- **EXCERPT TO READ**
*****

I wrote a piece about this phenomenon over a year ago, but at the time I didn’t think it was very wide-spread. Now I’m beginning to think I was wrong. Read about it here (The Village Voice, 3/9/11).
The Voicearticle is one of those catch-all horror story pieces, this time about some of the awful things landlords encounter in dealing with deadbeat tenants – you know, little things like getting stabbed to death. So, in full David Letterman mode, the article is entitled “NYC’s Ten Worst Tenants.”
And sure enough, right in there among the “hoarders” who leave apartments crammed floor to ceiling with trash, and the hucksters and frauds, are the Domestic Violence Fakers. What does DV have to do with landlords and their myriad woes?
Well, in New York, there’s something called a Section 8 subsidy. That means that the city subsidizes a tenant’s rent under certain circumstances of need. So, if a person is too poor to pay, disabled, etc., then he/she can get an apartment for which the tenant pays some of the rent and the city pays the rest.
Like most such programs, the list of those who’ve been approved for subsidies is far longer than the list of available subsidized apartments. That is, the demand for apartments far exceeds the supply. The result is extremely long lists of people waiting for Section 8 apartments and very long waiting times.
There are apparently some 130,000 people on the waiting list currently. That list promises to grow as state budget shortfalls squeeze government spending in the years to come.
Enter, stage left, domestic violence law. As in other areas of law, with Section 8 claimants, domestic violence victims don’t have to take their place at the end of the list and wait for their name to come up. On the contrary, they go to the head of the line. Like DV claimants in immigration cases, these people get special treatment.

*****

- **EXTRACTED RECORDS**

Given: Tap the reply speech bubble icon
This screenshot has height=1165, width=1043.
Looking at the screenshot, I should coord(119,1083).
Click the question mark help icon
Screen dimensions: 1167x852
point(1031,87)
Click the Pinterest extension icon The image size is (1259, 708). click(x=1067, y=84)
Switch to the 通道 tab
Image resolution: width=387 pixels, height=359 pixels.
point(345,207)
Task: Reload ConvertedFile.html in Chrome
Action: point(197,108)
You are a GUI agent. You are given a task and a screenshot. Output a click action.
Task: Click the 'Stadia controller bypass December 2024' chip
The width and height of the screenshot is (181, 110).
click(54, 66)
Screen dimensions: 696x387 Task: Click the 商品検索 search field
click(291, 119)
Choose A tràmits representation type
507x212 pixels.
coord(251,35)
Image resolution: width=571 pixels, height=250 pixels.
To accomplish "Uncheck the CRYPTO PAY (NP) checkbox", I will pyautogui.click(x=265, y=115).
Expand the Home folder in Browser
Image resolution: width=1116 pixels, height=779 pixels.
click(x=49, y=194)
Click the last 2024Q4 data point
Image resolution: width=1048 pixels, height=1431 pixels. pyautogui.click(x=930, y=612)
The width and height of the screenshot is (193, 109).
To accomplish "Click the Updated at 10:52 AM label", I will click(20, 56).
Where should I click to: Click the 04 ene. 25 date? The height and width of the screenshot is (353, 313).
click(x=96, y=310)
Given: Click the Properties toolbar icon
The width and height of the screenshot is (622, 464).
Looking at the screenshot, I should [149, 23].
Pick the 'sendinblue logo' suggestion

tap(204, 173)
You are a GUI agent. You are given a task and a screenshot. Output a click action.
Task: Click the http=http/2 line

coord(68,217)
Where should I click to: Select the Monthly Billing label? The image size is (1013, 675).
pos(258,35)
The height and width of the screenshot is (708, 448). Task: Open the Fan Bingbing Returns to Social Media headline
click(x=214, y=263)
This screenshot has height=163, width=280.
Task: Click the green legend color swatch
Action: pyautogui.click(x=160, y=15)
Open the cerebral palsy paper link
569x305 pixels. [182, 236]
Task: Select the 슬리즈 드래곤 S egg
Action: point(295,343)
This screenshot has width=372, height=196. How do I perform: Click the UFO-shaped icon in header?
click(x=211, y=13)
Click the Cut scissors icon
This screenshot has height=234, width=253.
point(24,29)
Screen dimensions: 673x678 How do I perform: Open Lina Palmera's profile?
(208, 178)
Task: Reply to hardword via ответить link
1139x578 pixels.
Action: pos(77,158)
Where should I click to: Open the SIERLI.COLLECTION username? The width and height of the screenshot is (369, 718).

*****

- **THINGS TO DO**
[A] According to the text on Section 8 housing, approximately how many people are currently on the waiting list?
[B] Using the text on Section 8 housing, explain why people seeking Section 8 apartments face long waiting lists and long waits.
[C] Write the next part of the text on Section 8 housing, picking up after its last sentence.

- **RESPONSES IN ORDER**
[A] Some 130,000 people.

[B] Far more people have been approved for subsidies than there are subsidized apartments available, so demand greatly exceeds supply. The result is very long lists of people waiting for Section 8 apartments and very long waiting times.

[C]
And where there’s a benefit to be had, you can bet there are people ready, willing and able to fraudulently abuse the system. The Voice article tells about several such people.
Latonya Malone, 26, worked as a security guard at Kirby Forensic Psychiatric Center in Manhattan. A state employee since 2002, she earned a $35,000-a-year salary, so in 2007 she applied for a Section 8 apartment. Victims of domestic violence can point to their dire situations to get Section 8 subsidies, for which there’s a huge waiting list. In support of her application, she included copies of an order of protection issued by the Bronx County Criminal Court and a
domestic-violence incident report issued by the New York Police Department. According to Malone’s paperwork, “John Brown had beaten her.”
It turned out that “John Brown” was fictitious and that both the order of protection and the domestic-violence incident report had been forged, according to prosecutors. Last October, Malone admitted to investigators that she had paid $500 to a woman named Cynthia who was selling Section 8 paperwork.
So it’s not just the individuals bypassing everyone else on the Section 8 list via false claims of DV who are scamming the system. There’s also good old American free enterprise at work too. The “woman named Cynthia” apparently has her own little cottage industry busily working to provide all comers with the documentation they need to get Section 8 preferences.
At least one person views the Domestic Violence Faker as the lowest of the low.
Rose Gill Hearn, commissioner of the city’s Department of Investigation, says she finds the domestic-violence fakers to be especially repugnant: “I mean, there are real victims of domestic violence out there,” she tells the Voice.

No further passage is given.